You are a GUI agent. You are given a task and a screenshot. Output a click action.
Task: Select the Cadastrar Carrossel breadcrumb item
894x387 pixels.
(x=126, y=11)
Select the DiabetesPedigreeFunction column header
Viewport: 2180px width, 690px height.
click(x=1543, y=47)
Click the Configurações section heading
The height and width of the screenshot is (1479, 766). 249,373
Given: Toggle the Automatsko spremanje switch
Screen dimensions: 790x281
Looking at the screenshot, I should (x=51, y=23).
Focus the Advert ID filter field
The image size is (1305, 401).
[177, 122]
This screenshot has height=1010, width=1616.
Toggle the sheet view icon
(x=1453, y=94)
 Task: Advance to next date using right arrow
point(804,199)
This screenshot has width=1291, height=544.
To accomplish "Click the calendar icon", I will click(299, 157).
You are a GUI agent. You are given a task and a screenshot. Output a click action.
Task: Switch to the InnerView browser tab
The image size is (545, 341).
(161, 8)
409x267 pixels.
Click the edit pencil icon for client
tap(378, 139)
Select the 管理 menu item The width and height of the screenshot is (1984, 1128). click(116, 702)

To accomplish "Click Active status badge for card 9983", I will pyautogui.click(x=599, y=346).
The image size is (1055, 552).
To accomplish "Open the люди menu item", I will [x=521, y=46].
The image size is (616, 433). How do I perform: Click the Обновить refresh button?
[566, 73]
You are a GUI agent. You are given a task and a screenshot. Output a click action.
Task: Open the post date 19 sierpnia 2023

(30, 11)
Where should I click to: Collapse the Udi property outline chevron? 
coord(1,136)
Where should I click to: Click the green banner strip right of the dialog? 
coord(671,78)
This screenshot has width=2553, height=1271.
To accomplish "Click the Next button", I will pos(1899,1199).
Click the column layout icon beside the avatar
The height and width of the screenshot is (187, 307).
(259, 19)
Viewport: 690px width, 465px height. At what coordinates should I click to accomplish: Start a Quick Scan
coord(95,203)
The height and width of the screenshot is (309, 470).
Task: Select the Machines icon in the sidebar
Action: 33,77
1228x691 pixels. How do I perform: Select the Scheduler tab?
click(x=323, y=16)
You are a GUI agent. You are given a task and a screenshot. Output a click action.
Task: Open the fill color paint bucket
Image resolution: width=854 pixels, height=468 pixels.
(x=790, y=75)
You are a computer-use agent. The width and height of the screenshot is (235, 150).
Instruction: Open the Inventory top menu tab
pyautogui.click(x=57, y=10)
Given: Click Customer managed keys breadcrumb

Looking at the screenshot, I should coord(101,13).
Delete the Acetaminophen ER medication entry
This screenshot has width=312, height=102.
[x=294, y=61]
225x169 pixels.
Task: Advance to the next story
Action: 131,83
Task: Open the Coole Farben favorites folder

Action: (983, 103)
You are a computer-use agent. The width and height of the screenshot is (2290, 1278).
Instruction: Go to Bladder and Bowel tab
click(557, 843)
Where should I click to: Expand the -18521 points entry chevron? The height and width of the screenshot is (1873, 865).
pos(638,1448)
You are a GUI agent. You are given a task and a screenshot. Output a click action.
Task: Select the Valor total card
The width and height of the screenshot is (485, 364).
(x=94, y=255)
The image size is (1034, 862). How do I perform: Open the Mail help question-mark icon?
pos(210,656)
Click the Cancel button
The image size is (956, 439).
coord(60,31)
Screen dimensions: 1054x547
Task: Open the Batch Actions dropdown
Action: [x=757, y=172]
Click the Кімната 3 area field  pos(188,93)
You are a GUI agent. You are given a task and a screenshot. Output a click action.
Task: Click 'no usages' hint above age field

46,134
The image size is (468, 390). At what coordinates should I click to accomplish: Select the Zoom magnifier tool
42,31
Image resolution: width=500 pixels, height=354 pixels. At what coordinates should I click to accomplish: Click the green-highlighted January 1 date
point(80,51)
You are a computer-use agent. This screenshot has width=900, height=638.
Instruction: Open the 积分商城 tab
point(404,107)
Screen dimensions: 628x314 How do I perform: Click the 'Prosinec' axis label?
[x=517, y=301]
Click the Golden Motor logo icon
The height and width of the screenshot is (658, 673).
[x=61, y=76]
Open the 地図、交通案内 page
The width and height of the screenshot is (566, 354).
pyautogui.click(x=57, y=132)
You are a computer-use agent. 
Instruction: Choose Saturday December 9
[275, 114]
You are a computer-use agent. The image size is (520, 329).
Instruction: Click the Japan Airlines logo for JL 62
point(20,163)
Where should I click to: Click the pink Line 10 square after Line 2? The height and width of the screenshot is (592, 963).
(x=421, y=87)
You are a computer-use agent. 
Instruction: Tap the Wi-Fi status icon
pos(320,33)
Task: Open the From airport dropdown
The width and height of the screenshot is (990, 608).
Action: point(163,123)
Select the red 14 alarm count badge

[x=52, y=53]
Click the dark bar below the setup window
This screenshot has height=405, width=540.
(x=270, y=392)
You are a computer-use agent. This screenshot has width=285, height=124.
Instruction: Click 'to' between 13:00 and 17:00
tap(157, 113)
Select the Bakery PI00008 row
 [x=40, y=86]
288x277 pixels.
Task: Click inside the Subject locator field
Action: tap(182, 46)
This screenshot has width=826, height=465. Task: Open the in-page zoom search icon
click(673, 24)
····················
_Stated goal_
Write out every line of the records above word for word.

_Answer to the task_
You are a GUI agent. You are given a task and a screenshot. Output a click action.
Task: Select the Cadastrar Carrossel breadcrumb item
894x387 pixels.
(x=126, y=11)
Select the DiabetesPedigreeFunction column header
Viewport: 2180px width, 690px height.
click(x=1543, y=47)
Click the Configurações section heading
The height and width of the screenshot is (1479, 766). 249,373
Given: Toggle the Automatsko spremanje switch
Screen dimensions: 790x281
Looking at the screenshot, I should (x=51, y=23).
Focus the Advert ID filter field
The image size is (1305, 401).
[177, 122]
This screenshot has height=1010, width=1616.
Toggle the sheet view icon
(x=1453, y=94)
 Task: Advance to next date using right arrow
point(804,199)
This screenshot has width=1291, height=544.
To accomplish "Click the calendar icon", I will click(299, 157).
You are a GUI agent. You are given a task and a screenshot. Output a click action.
Task: Switch to the InnerView browser tab
The image size is (545, 341).
(161, 8)
409x267 pixels.
Click the edit pencil icon for client
tap(378, 139)
Select the 管理 menu item The width and height of the screenshot is (1984, 1128). click(116, 702)

To accomplish "Click Active status badge for card 9983", I will pyautogui.click(x=599, y=346).
The image size is (1055, 552).
To accomplish "Open the люди menu item", I will [x=521, y=46].
The image size is (616, 433). How do I perform: Click the Обновить refresh button?
[566, 73]
You are a GUI agent. You are given a task and a screenshot. Output a click action.
Task: Open the post date 19 sierpnia 2023

(30, 11)
Where should I click to: Collapse the Udi property outline chevron? 
coord(1,136)
Where should I click to: Click the green banner strip right of the dialog? 
coord(671,78)
This screenshot has width=2553, height=1271.
To accomplish "Click the Next button", I will pos(1899,1199).
Click the column layout icon beside the avatar
The height and width of the screenshot is (187, 307).
(259, 19)
Viewport: 690px width, 465px height. At what coordinates should I click to accomplish: Start a Quick Scan
coord(95,203)
The height and width of the screenshot is (309, 470).
Task: Select the Machines icon in the sidebar
Action: 33,77
1228x691 pixels. How do I perform: Select the Scheduler tab?
click(x=323, y=16)
You are a GUI agent. You are given a task and a screenshot. Output a click action.
Task: Open the fill color paint bucket
Image resolution: width=854 pixels, height=468 pixels.
(x=790, y=75)
You are a computer-use agent. The width and height of the screenshot is (235, 150).
Instruction: Open the Inventory top menu tab
pyautogui.click(x=57, y=10)
Given: Click Customer managed keys breadcrumb

Looking at the screenshot, I should coord(101,13).
Delete the Acetaminophen ER medication entry
This screenshot has width=312, height=102.
[x=294, y=61]
225x169 pixels.
Task: Advance to the next story
Action: 131,83
Task: Open the Coole Farben favorites folder

Action: (983, 103)
You are a computer-use agent. The width and height of the screenshot is (2290, 1278).
Instruction: Go to Bladder and Bowel tab
click(557, 843)
Where should I click to: Expand the -18521 points entry chevron? The height and width of the screenshot is (1873, 865).
pos(638,1448)
You are a GUI agent. You are given a task and a screenshot. Output a click action.
Task: Select the Valor total card
The width and height of the screenshot is (485, 364).
(x=94, y=255)
The image size is (1034, 862). How do I perform: Open the Mail help question-mark icon?
pos(210,656)
Click the Cancel button
The image size is (956, 439).
coord(60,31)
Screen dimensions: 1054x547
Task: Open the Batch Actions dropdown
Action: [x=757, y=172]
Click the Кімната 3 area field  pos(188,93)
You are a GUI agent. You are given a task and a screenshot. Output a click action.
Task: Click 'no usages' hint above age field

46,134
The image size is (468, 390). At what coordinates should I click to accomplish: Select the Zoom magnifier tool
42,31
Image resolution: width=500 pixels, height=354 pixels. At what coordinates should I click to accomplish: Click the green-highlighted January 1 date
point(80,51)
You are a computer-use agent. This screenshot has width=900, height=638.
Instruction: Open the 积分商城 tab
point(404,107)
Screen dimensions: 628x314 How do I perform: Click the 'Prosinec' axis label?
[x=517, y=301]
Click the Golden Motor logo icon
The height and width of the screenshot is (658, 673).
[x=61, y=76]
Open the 地図、交通案内 page
The width and height of the screenshot is (566, 354).
pyautogui.click(x=57, y=132)
You are a computer-use agent. 
Instruction: Choose Saturday December 9
[275, 114]
You are a computer-use agent. The image size is (520, 329).
Instruction: Click the Japan Airlines logo for JL 62
point(20,163)
Where should I click to: Click the pink Line 10 square after Line 2? The height and width of the screenshot is (592, 963).
(x=421, y=87)
You are a computer-use agent. 
Instruction: Tap the Wi-Fi status icon
pos(320,33)
Task: Open the From airport dropdown
The width and height of the screenshot is (990, 608).
Action: point(163,123)
Select the red 14 alarm count badge

[x=52, y=53]
Click the dark bar below the setup window
This screenshot has height=405, width=540.
(x=270, y=392)
You are a computer-use agent. This screenshot has width=285, height=124.
Instruction: Click 'to' between 13:00 and 17:00
tap(157, 113)
Select the Bakery PI00008 row
 [x=40, y=86]
288x277 pixels.
Task: Click inside the Subject locator field
Action: tap(182, 46)
This screenshot has width=826, height=465. Task: Open the in-page zoom search icon
click(673, 24)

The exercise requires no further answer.